# **Spotify Sessions**

## **Problem Statement**
You are given the following two tables:

### **Table: Playback**
| Column Name | Type |
|------------|------|
| `session_id`  | int  |
| `customer_id` | int  |
| `start_time`  | int  |
| `end_time`    | int  |

- `session_id` is the primary key.
- Each row represents a customer's playback session, from `start_time` to `end_time` (inclusive).
- Sessions for the same customer do not overlap.

### **Table: Ads**
| Column Name | Type |
|------------|------|
| `ad_id`       | int  |
| `customer_id` | int  |
| `timestamp`   | int  |

- `ad_id` is the primary key.
- Each row represents an ad shown to a customer at a specific `timestamp`.

### **Objective**
Write a query to find **all session IDs that did not get any ads**.

---

## **Approach 1: PySpark DataFrame API**
### **Steps**
1. **Initialize Spark Session**
2. **Create DataFrames for `Playback` and `Ads` Tables**
3. **Perform a Left Anti Join to Find Sessions Without Ads**
4. **Display the Result**

### **Code**

In [4]:
from pyspark.sql import SparkSession
from pyspark.sql.functions import col

# Step 1: Initialize Spark Session
spark = SparkSession.builder.appName("PlaybackWithoutAds").getOrCreate()
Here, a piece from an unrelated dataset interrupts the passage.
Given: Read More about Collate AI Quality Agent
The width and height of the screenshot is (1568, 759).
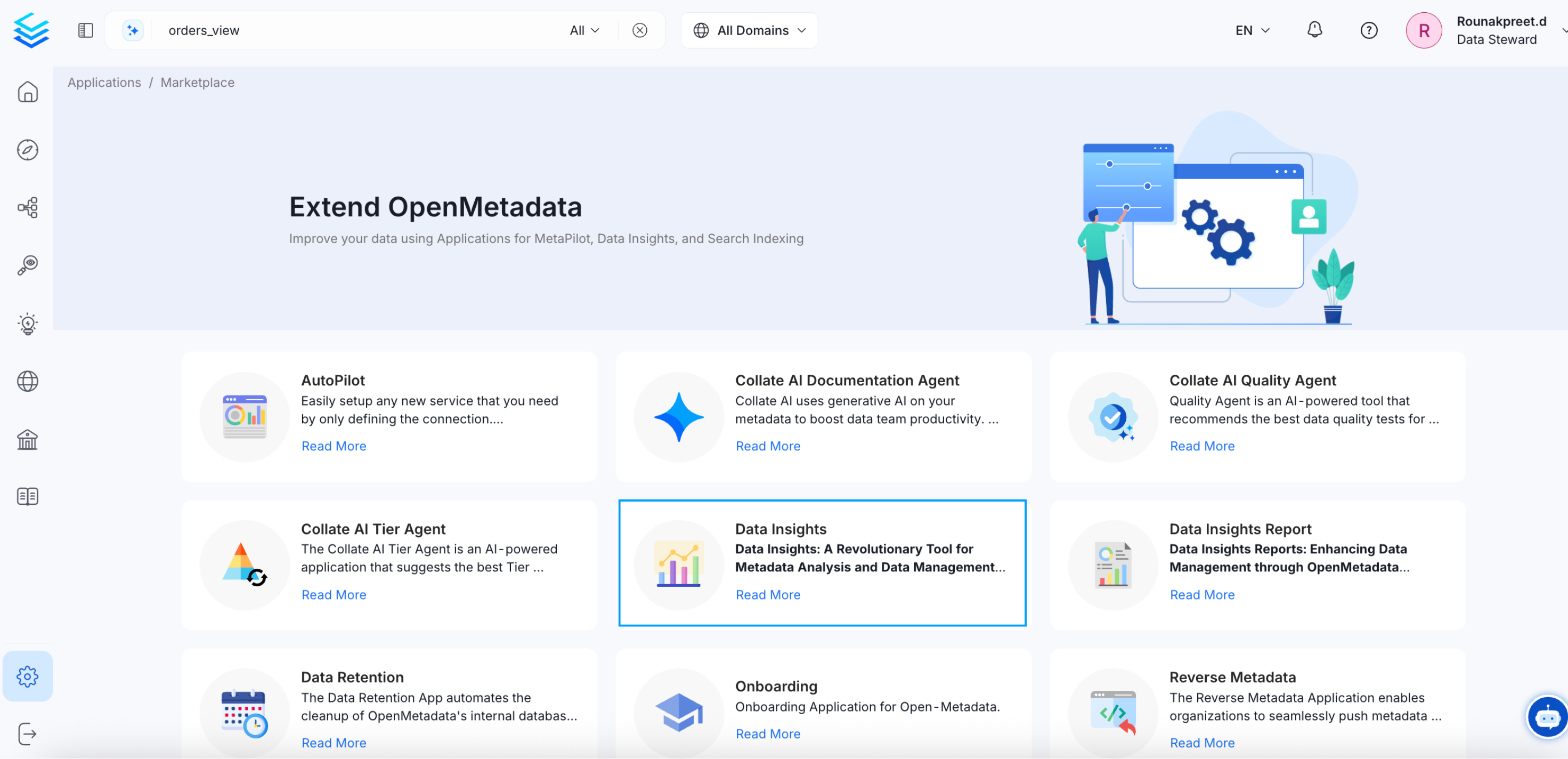Looking at the screenshot, I should (1202, 445).
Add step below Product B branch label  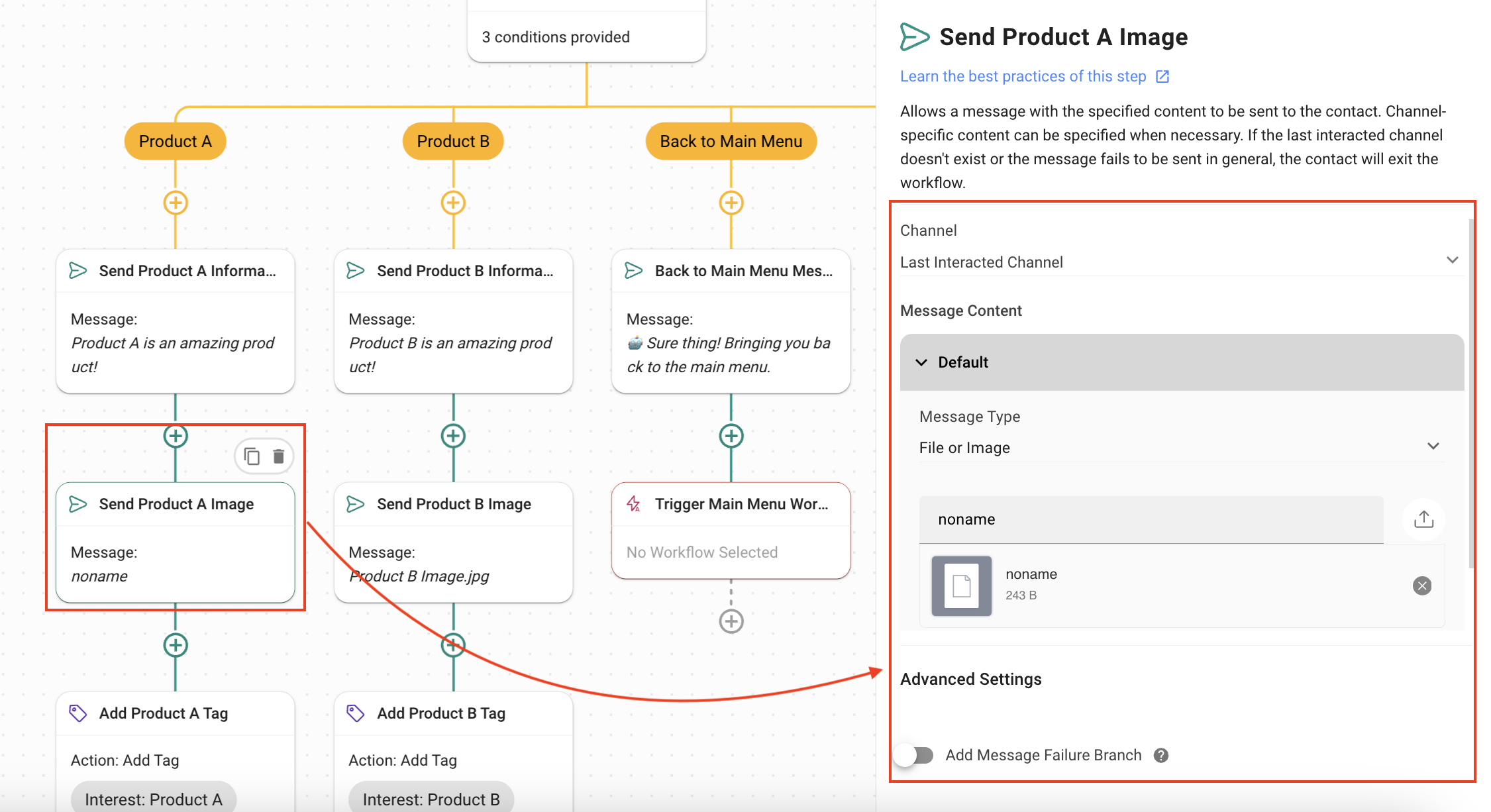(453, 203)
# Step 2: Create DataFrames for Playback and Ads Tables
playback_data = [
    (1, 1, 1, 5), (2, 1, 15, 23), (3, 2, 10, 12), (4, 2, 17, 28), (5, 2, 2, 8)
]
ads_data = [
    (1, 1, 5), (2, 2, 17), (3, 2, 20)
]

playback_columns = ["session_id", "customer_id", "start_time", "end_time"]
ads_columns = ["ad_id", "customer_id", "timestamp"]

playback_df = spark.createDataFrame(playback_data, playback_columns)
ads_df = spark.createDataFrame(ads_data, ads_columns)

# Step 3: Perform Left Anti Join (Sessions that did not get any ads)
no_ads_sessions = playback_df.join(
    ads_df,
    (playback_df.customer_id == ads_df.customer_id) &
    (ads_df.timestamp.between(playback_df.start_time, playback_df.end_time)),
    "leftanti"
).select("session_id")

# Step 4: Display Result
no_ads_sessions.show()


StatementMeta(, 87721247-a989-47fe-9071-eded697494cd, 6, Finished, Available, Finished)

+----------+
|session_id|
+----------+
|         2|
|         3|
|         5|
+----------+



---

## **Approach 2: SQL Query in PySpark**
### **Steps**
1. **Create Spark Session**
2. **Create DataFrames for `Playback` and `Ads` Tables**
3. **Register Them as SQL Views**
4. **Write and Execute SQL Query**
5. **Display the Output**

### **Code**

In [5]:
# Step 1: Register DataFrames as SQL Views
playback_df.createOrReplaceTempView("Playback")
ads_df.createOrReplaceTempView("Ads")

# Step 2: Run SQL Query
sql_query = """
SELECT session_id
FROM Playback
WHERE session_id NOT IN (
    SELECT DISTINCT p.session_id
    FROM Playback p
    JOIN Ads a
    ON p.customer_id = a.customer_id
    WHERE a.timestamp BETWEEN p.start_time AND p.end_time
);
"""

result_sql = spark.sql(sql_query)

# Step 3: Display Output
result_sql.show()

StatementMeta(, 87721247-a989-47fe-9071-eded697494cd, 7, Finished, Available, Finished)

+----------+
|session_id|
+----------+
|         2|
|         3|
|         5|
+----------+



---

## **Summary**
| Approach  | Method                      | Steps  |
|-----------|-----------------------------|--------|
| **Approach 1** | PySpark DataFrame API    | Uses `leftanti` join |
| **Approach 2** | SQL Query in PySpark     | Uses `NOT IN` with `JOIN` |